*** Records provided ***

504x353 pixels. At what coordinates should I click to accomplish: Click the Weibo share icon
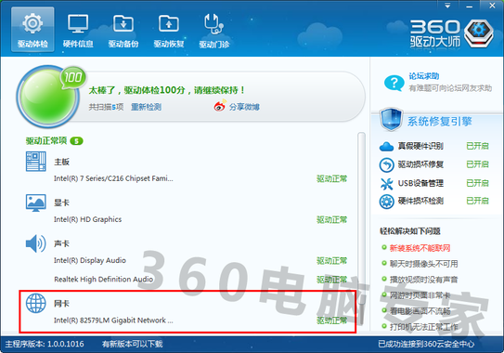pos(220,106)
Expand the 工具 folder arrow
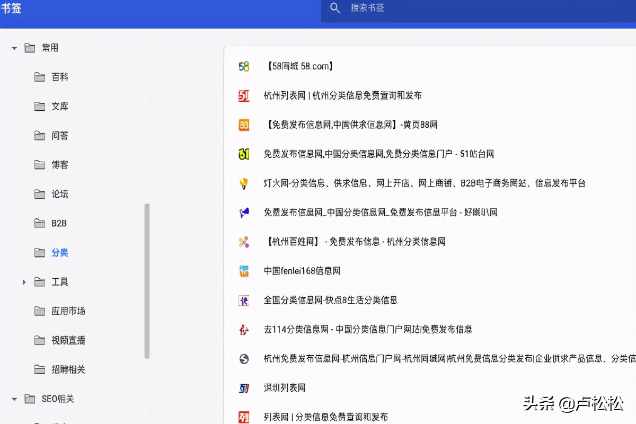Viewport: 636px width, 424px height. (23, 282)
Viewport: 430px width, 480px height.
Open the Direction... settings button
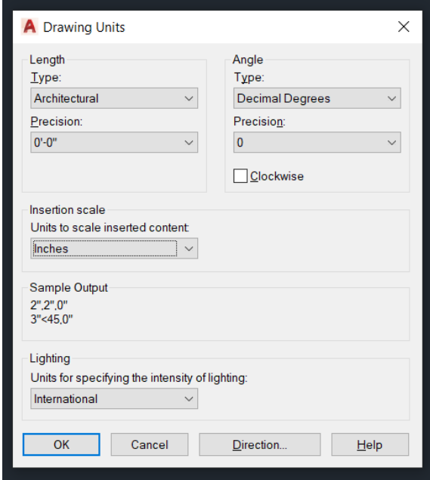click(x=260, y=444)
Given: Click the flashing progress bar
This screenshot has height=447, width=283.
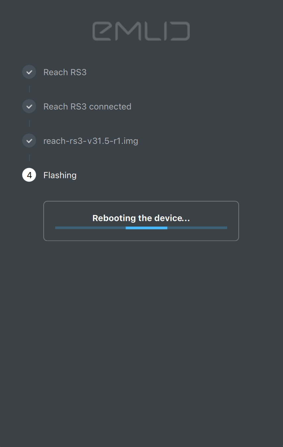Looking at the screenshot, I should 141,228.
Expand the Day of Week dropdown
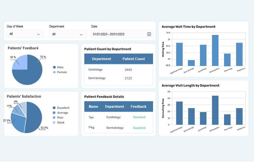254x162 pixels. coord(25,34)
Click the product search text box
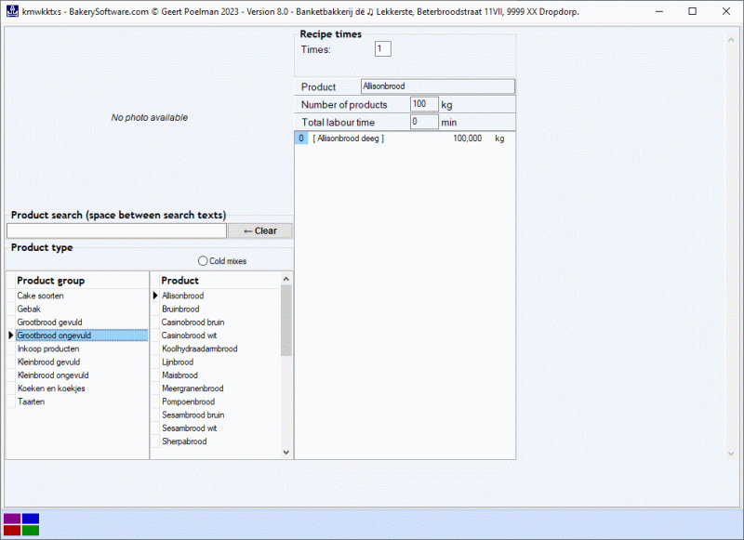 click(116, 230)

***

**Work instruction**
The copy must include every record exactly and none of the pictures.

**Response area**
504x353 pixels. At what coordinates should I click to accomplish: Click the Weibo share icon
pos(220,106)
Expand the 工具 folder arrow
Viewport: 636px width, 424px height. (23, 282)
Viewport: 430px width, 480px height.
Open the Direction... settings button
click(x=260, y=444)
Given: Click the flashing progress bar
This screenshot has height=447, width=283.
Looking at the screenshot, I should 141,228.
Expand the Day of Week dropdown
254x162 pixels. coord(25,34)
Click the product search text box
 click(116, 230)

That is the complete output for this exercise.